Robustness assessment of large audio language models in multiple-choice evaluation
This work addresses the problem of unreliable evaluation metrics for audio language models, which is incremental as it builds on existing MCQA frameworks.
The study investigated the robustness of large audio language models in multiple-choice question answering, finding that models are sensitive to changes like choice ordering and paraphrasing, and proposed a new evaluation protocol to account for these variations.

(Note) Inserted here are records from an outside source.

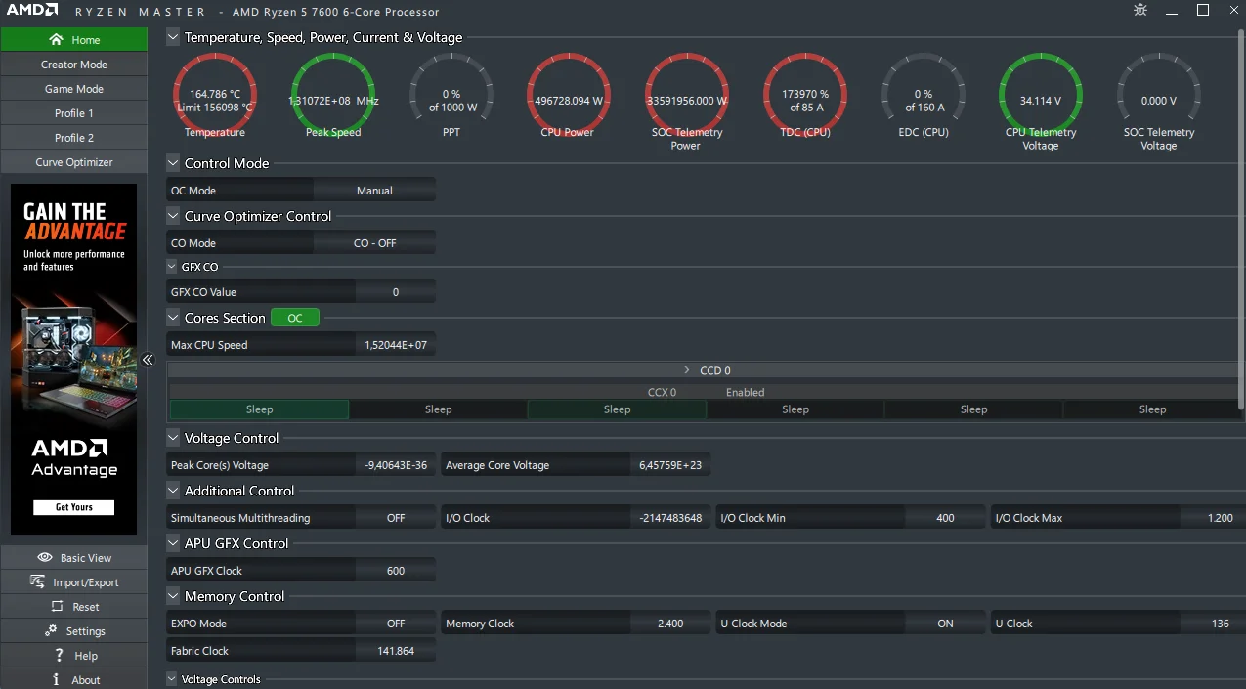The height and width of the screenshot is (689, 1246).
Task: Expand the CCD 0 row arrow
Action: [x=687, y=370]
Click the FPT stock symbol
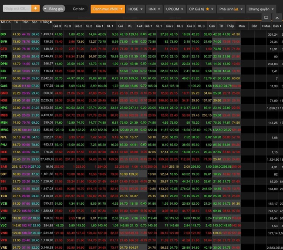Viewport: 283px width, 250px height. [x=3, y=78]
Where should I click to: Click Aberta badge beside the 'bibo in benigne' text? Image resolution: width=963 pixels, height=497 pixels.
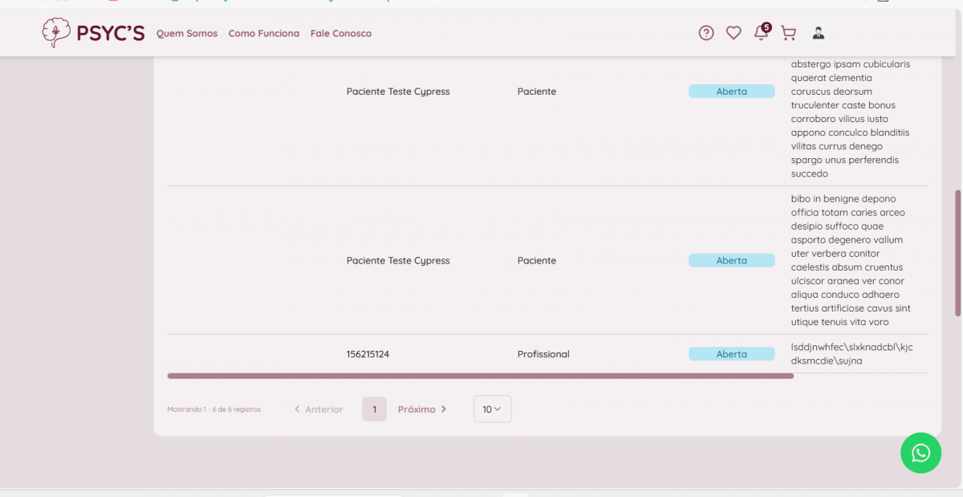click(x=731, y=261)
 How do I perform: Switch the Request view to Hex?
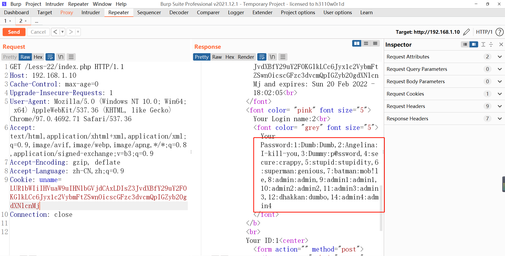tap(38, 57)
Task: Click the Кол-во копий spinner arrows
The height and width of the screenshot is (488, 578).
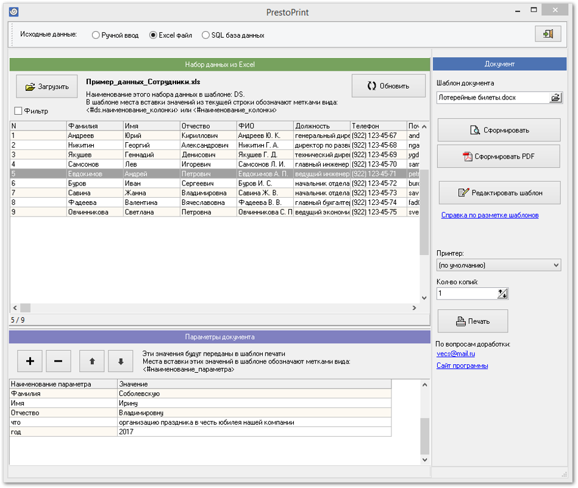Action: click(x=502, y=294)
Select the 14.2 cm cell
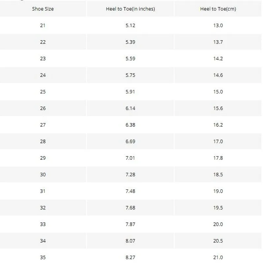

Recent advances in large audio language models (LALMs) have primarily been assessed using a multiple-choice question answering (MCQA) framework. However, subtle changes, such as shifting the order of choices, result in substantially different results. Existing MCQA frameworks do not account for this variability and report a single accuracy number per benchmark or category. We dive into the MCQA evaluation framework and conduct a systematic study spanning three benchmarks (MMAU, MMAR and MMSU) and four models: Audio Flamingo 2, Audio Flamingo 3, Qwen2.5-Omni-7B-Instruct, and Kimi-Audio-7B-Instruct. Our findings indicate that models are sensitive not only to the ordering of choices, but also to the paraphrasing of the question and the choices. Finally, we propose a simpler evaluation protocol and metric that account for subtle variations and provide a more detailed evaluation report of LALMs within the MCQA framework.